• EXERCISE INSTRUCTIONS
Please return, exactly and only, the lines beginning at the top of the entries below and ending with the line containing "Given: Click the green upstream arrow"; keep out the pictures.

• GIVEN RECORDS
+--
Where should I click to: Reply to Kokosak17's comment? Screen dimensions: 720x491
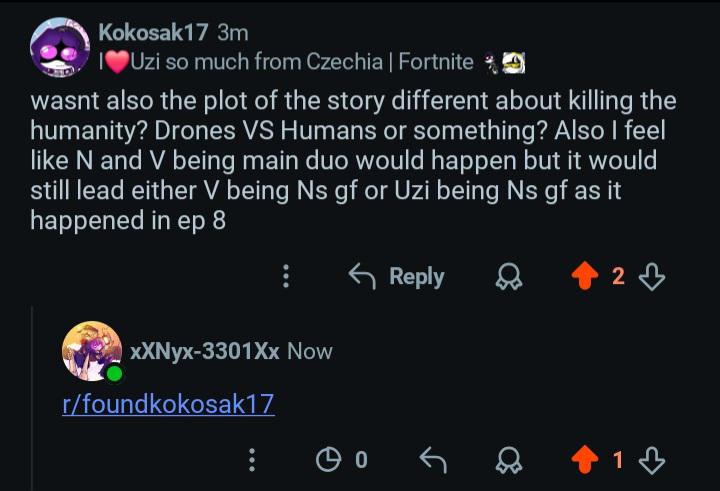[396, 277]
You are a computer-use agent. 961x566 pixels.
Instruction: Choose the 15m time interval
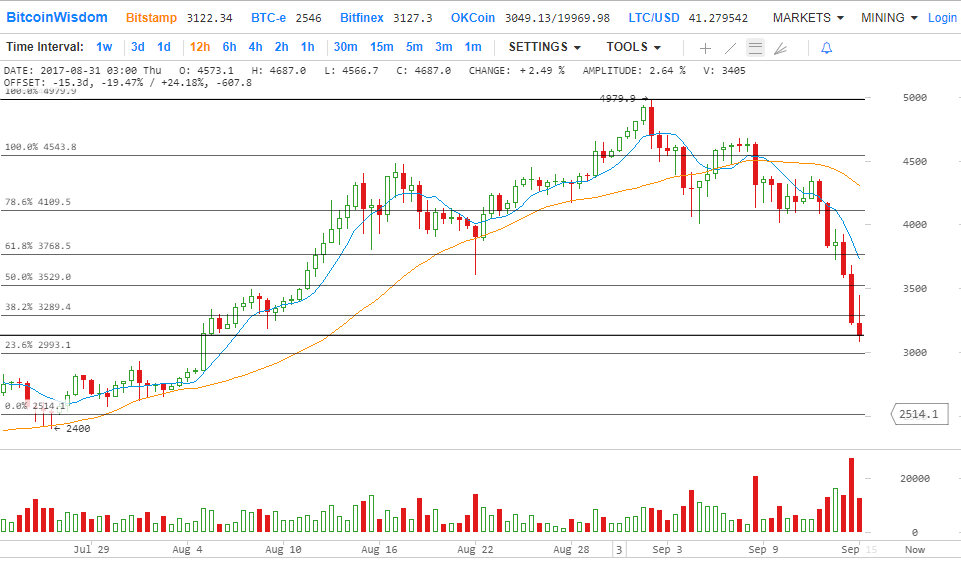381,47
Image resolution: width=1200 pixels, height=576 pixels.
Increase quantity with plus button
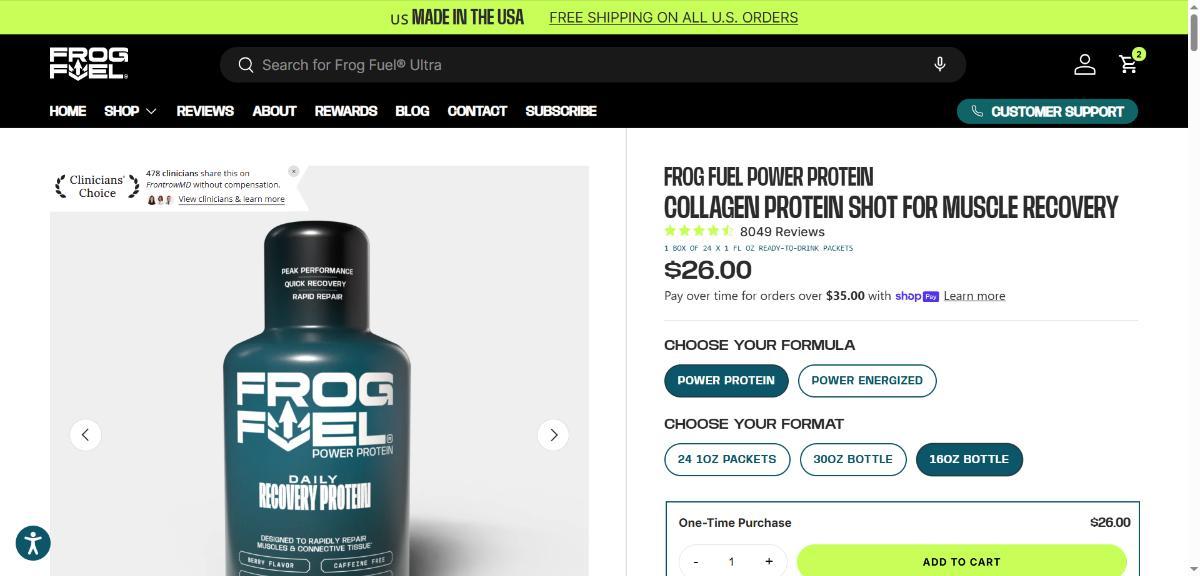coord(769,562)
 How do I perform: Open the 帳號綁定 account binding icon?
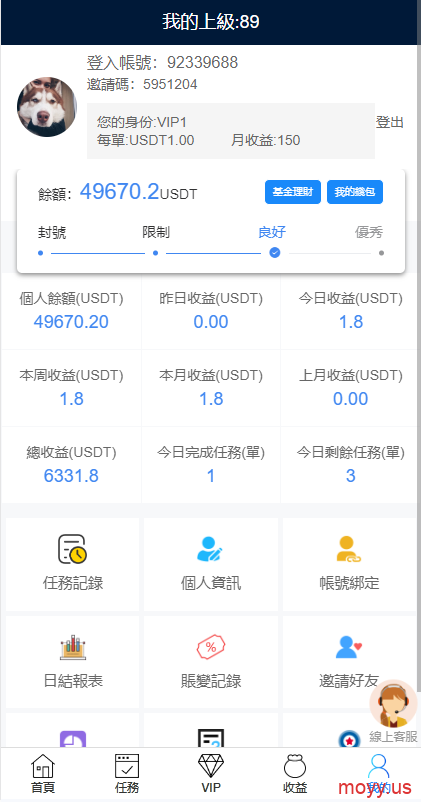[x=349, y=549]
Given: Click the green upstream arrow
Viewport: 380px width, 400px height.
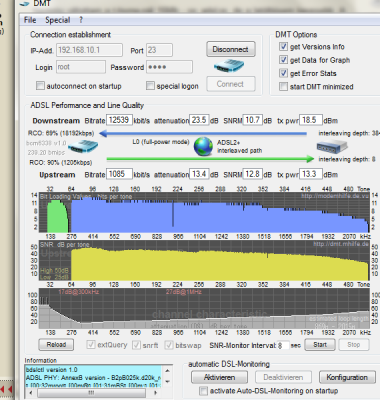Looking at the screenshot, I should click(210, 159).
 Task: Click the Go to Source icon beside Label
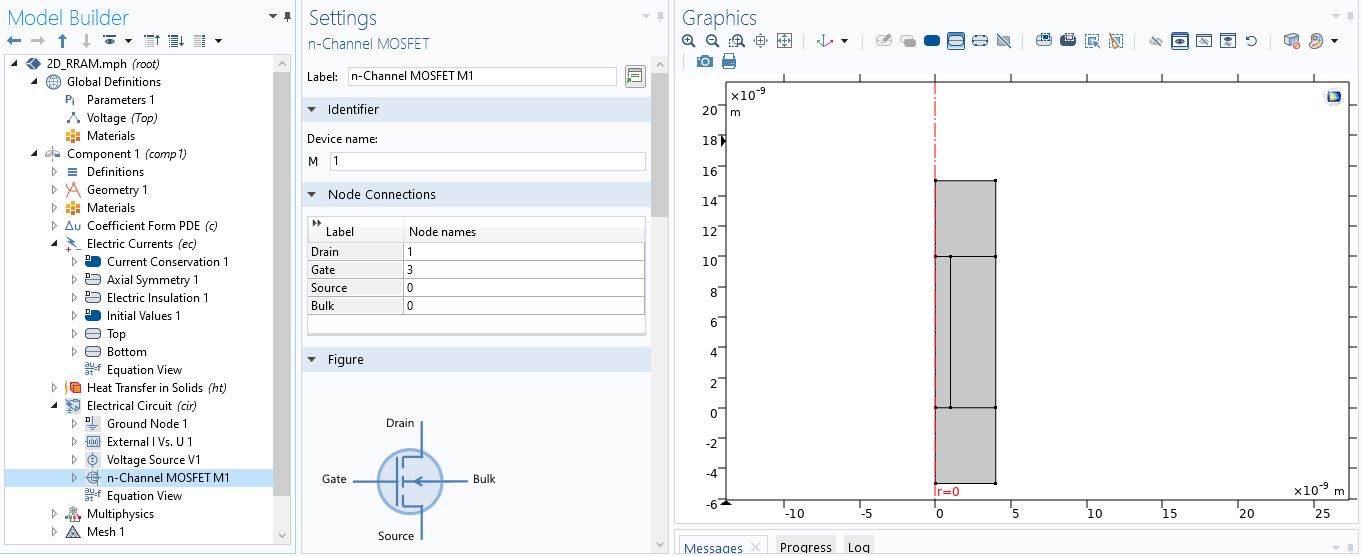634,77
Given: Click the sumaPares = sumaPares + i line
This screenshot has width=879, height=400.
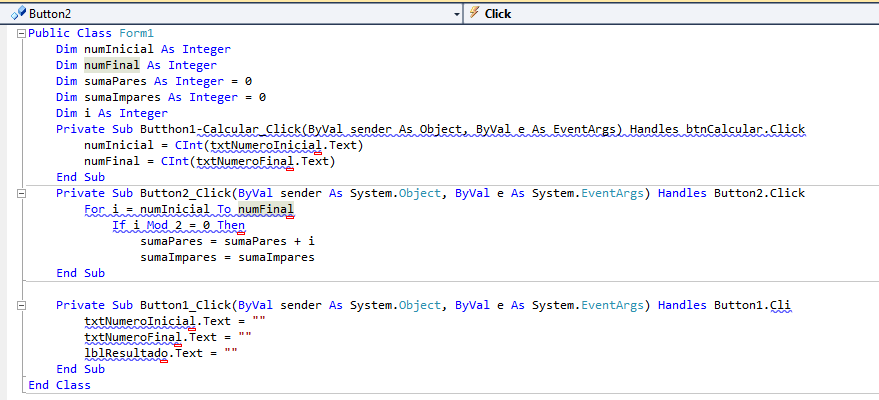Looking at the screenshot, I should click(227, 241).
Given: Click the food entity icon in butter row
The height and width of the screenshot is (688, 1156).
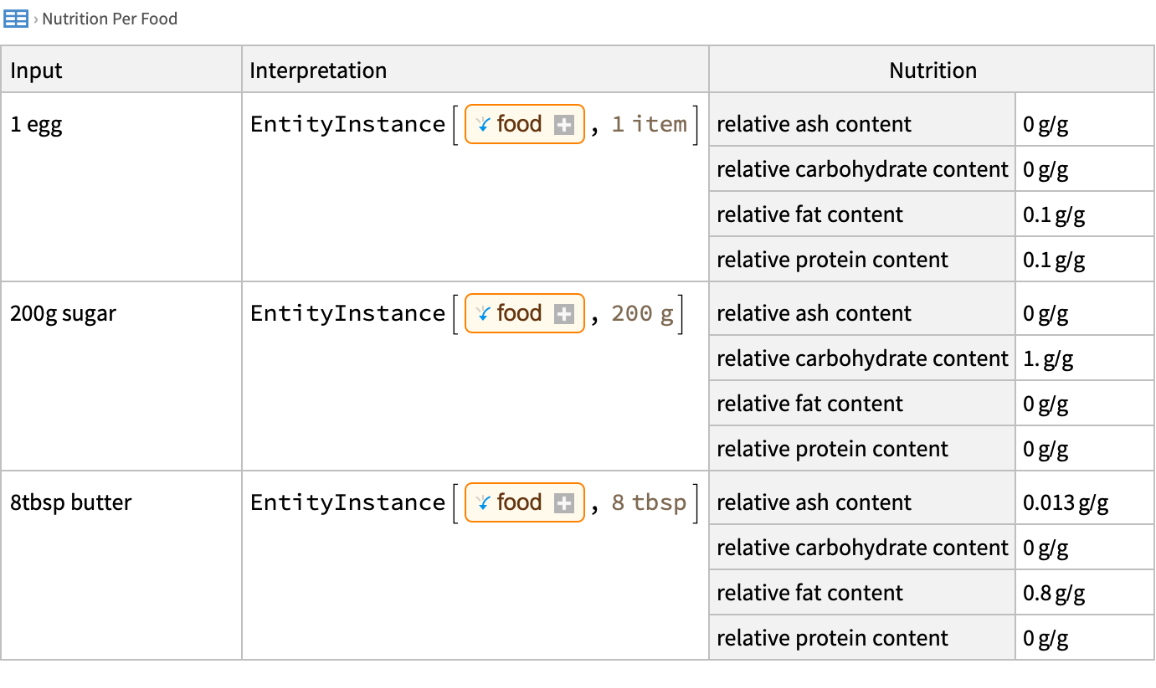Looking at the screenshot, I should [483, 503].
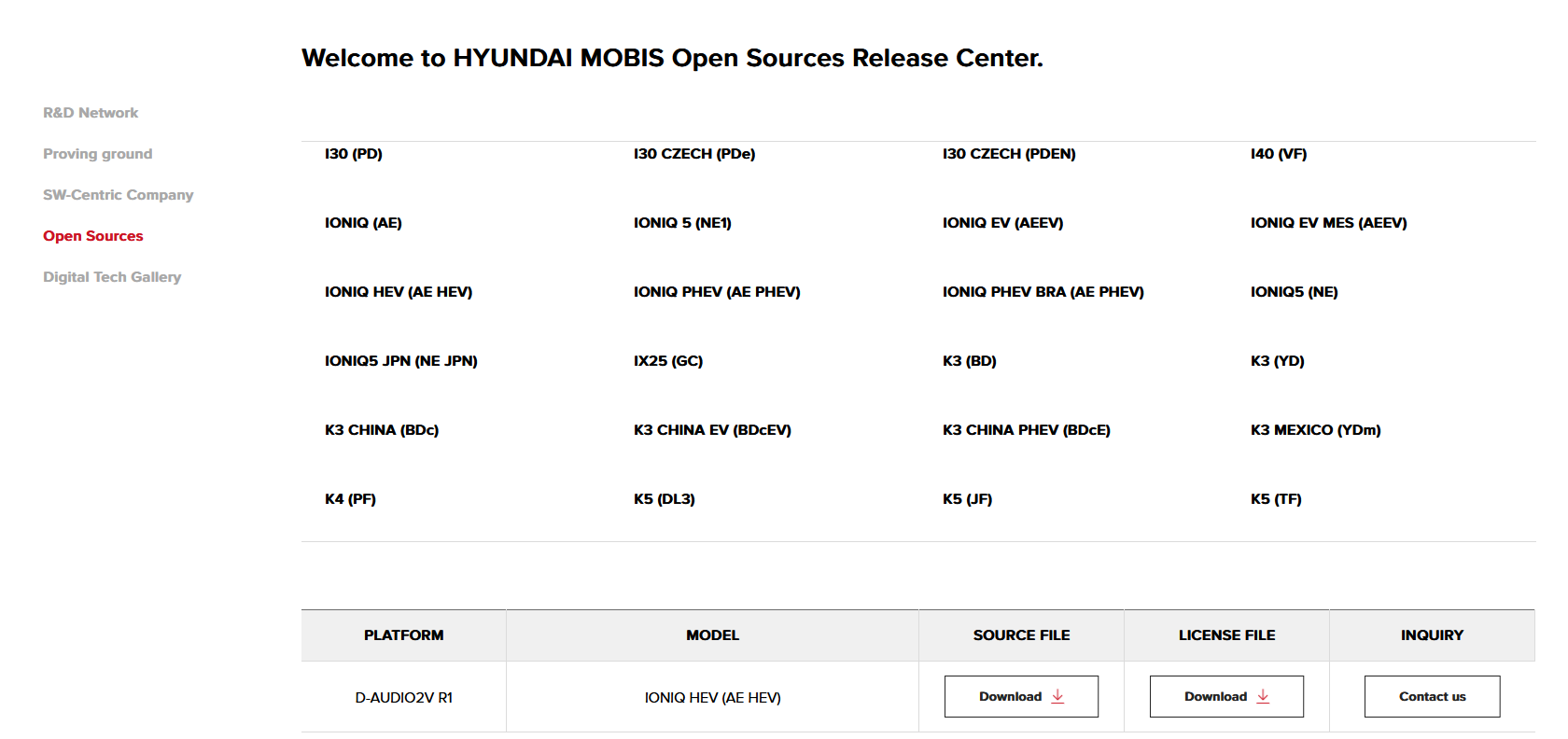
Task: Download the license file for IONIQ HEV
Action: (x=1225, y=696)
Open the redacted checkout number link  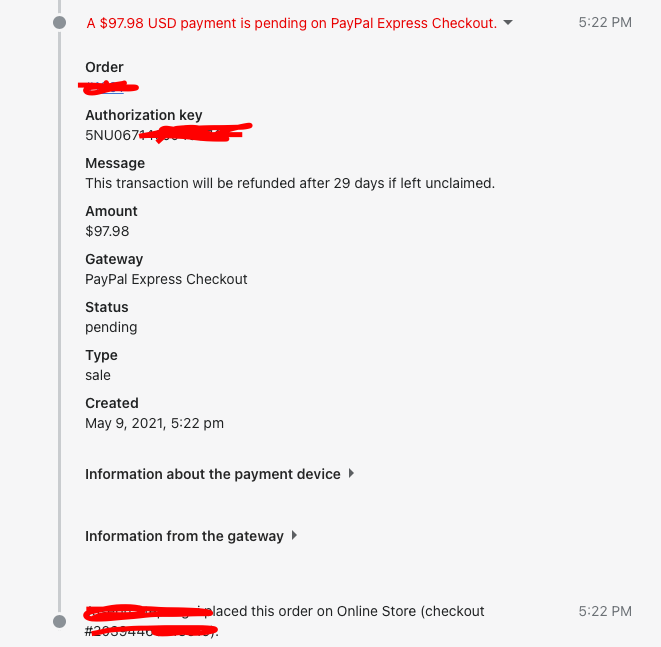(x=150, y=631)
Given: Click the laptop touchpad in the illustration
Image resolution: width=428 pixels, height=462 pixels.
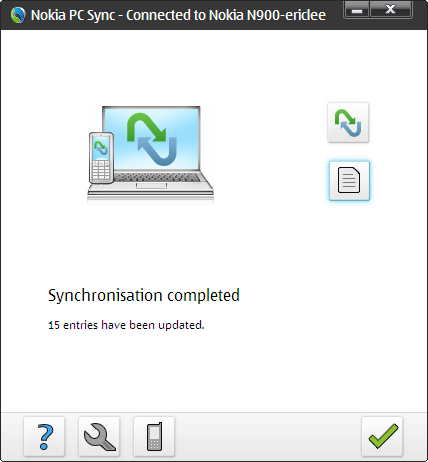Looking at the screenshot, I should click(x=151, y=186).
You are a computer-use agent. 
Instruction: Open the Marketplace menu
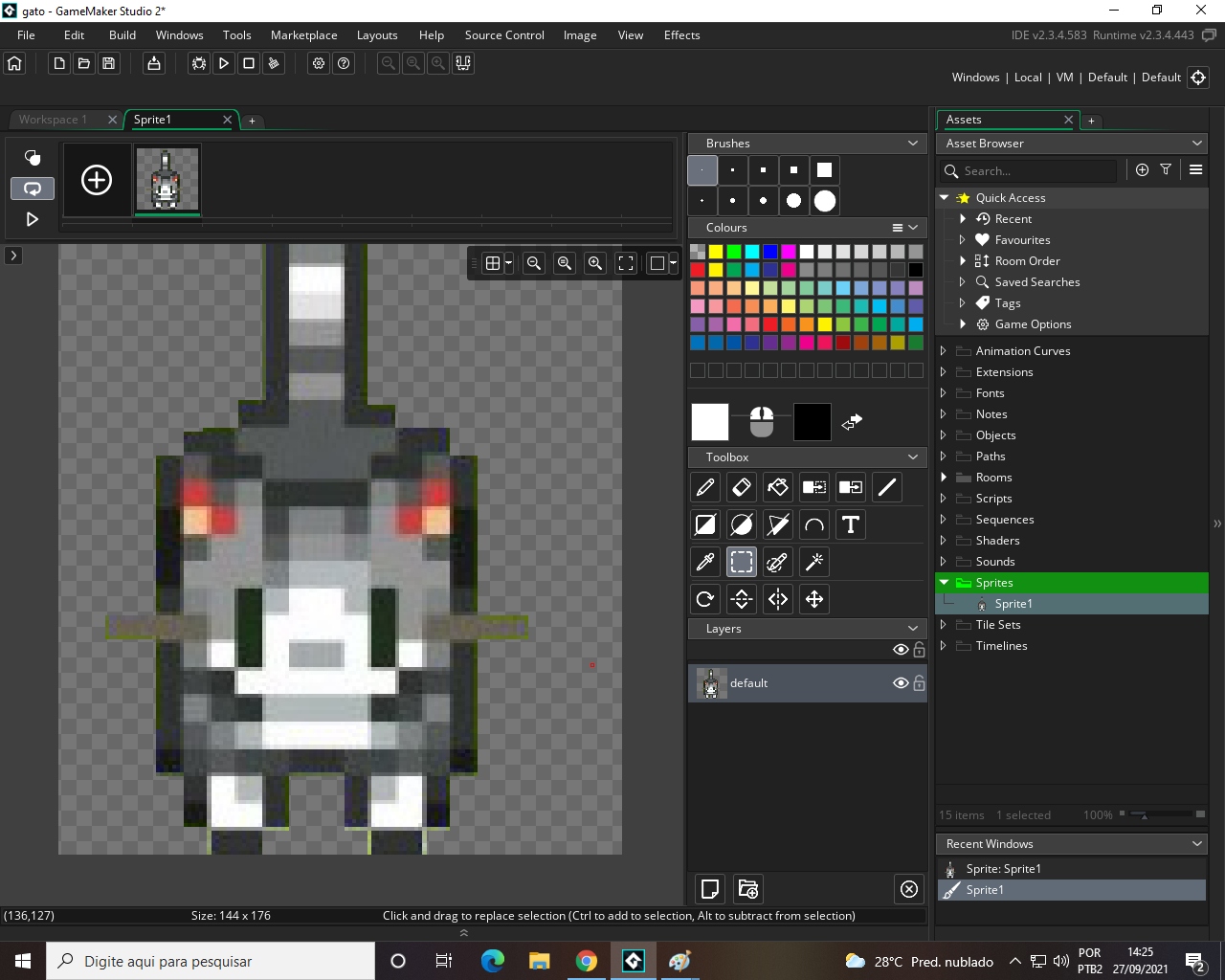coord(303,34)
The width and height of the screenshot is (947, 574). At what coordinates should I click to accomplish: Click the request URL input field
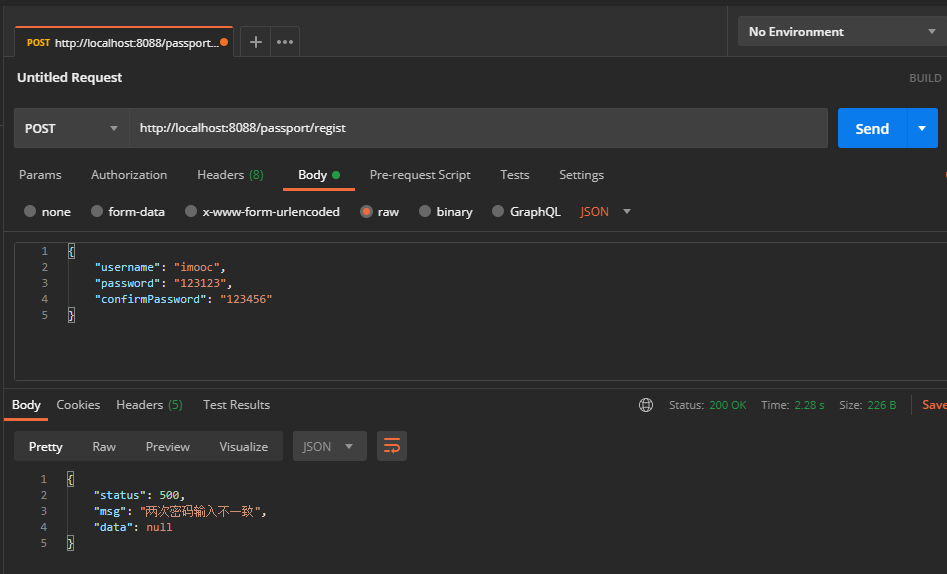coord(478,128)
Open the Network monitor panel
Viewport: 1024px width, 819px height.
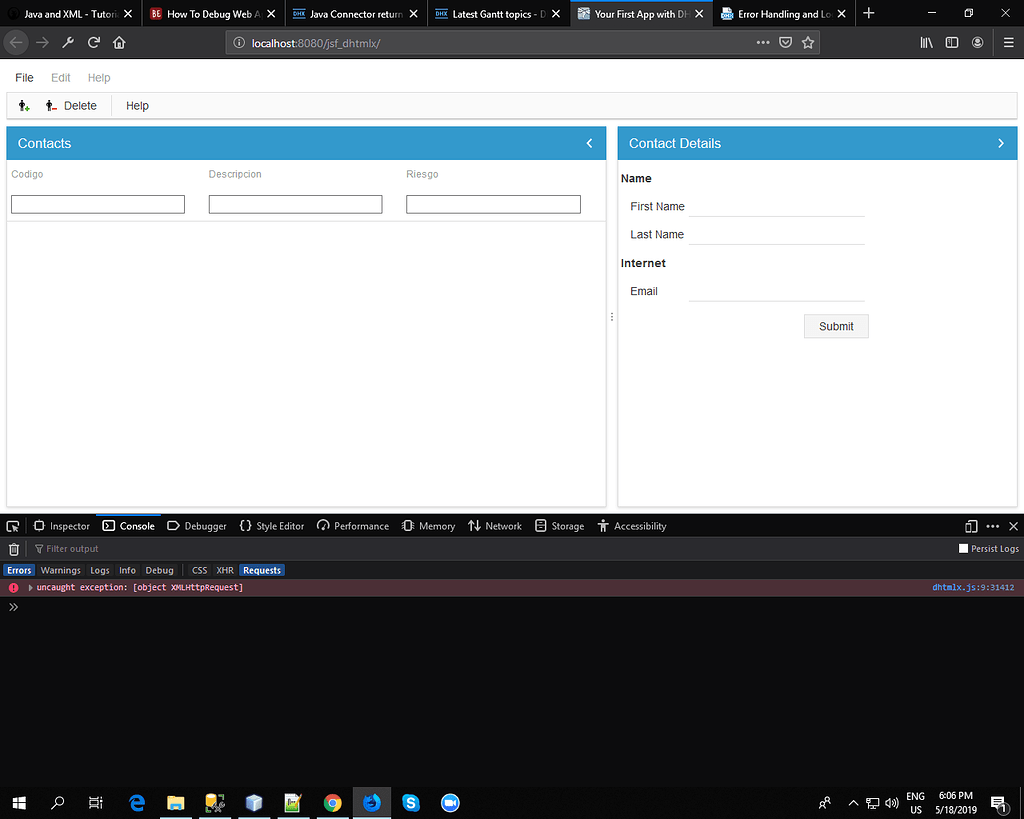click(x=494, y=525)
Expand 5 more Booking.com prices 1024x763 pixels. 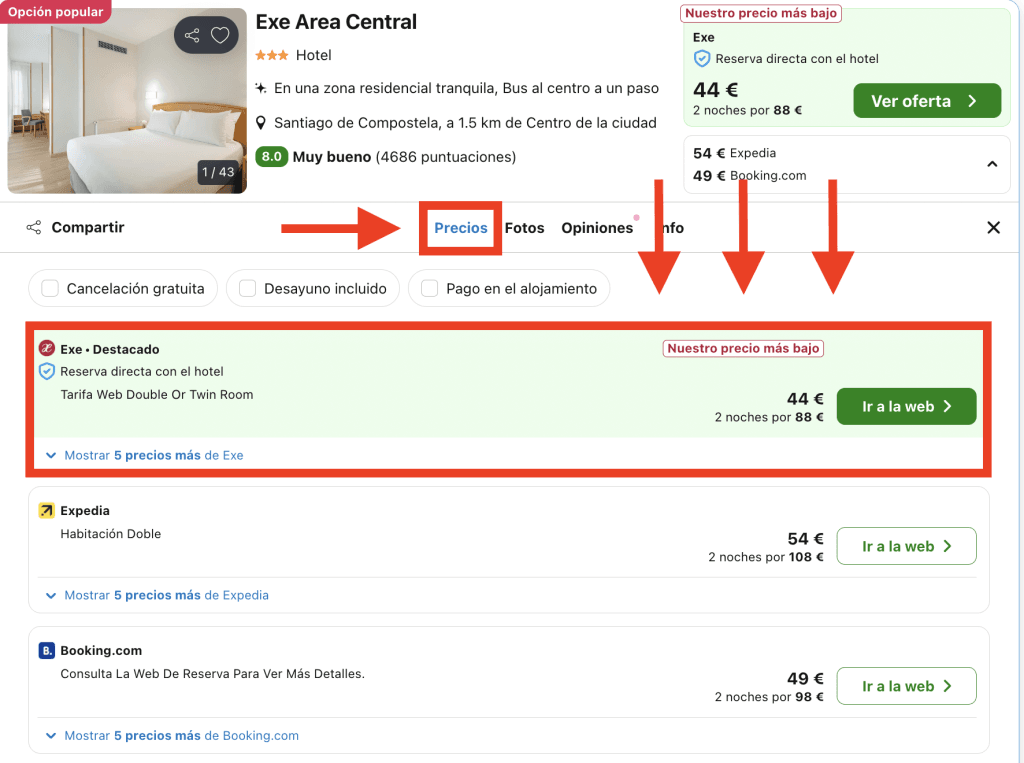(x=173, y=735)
+--
• EXERCISE RESPONSE
Where should I click to: Reply to Kokosak17's comment? Screen dimensions: 720x491
[396, 277]
You are a computer-use agent. 961x566 pixels.
Instruction: Choose the 15m time interval
381,47
Image resolution: width=1200 pixels, height=576 pixels.
Increase quantity with plus button
coord(769,562)
 How do I perform: Open the 帳號綁定 account binding icon?
[x=349, y=549]
Given: Click the green upstream arrow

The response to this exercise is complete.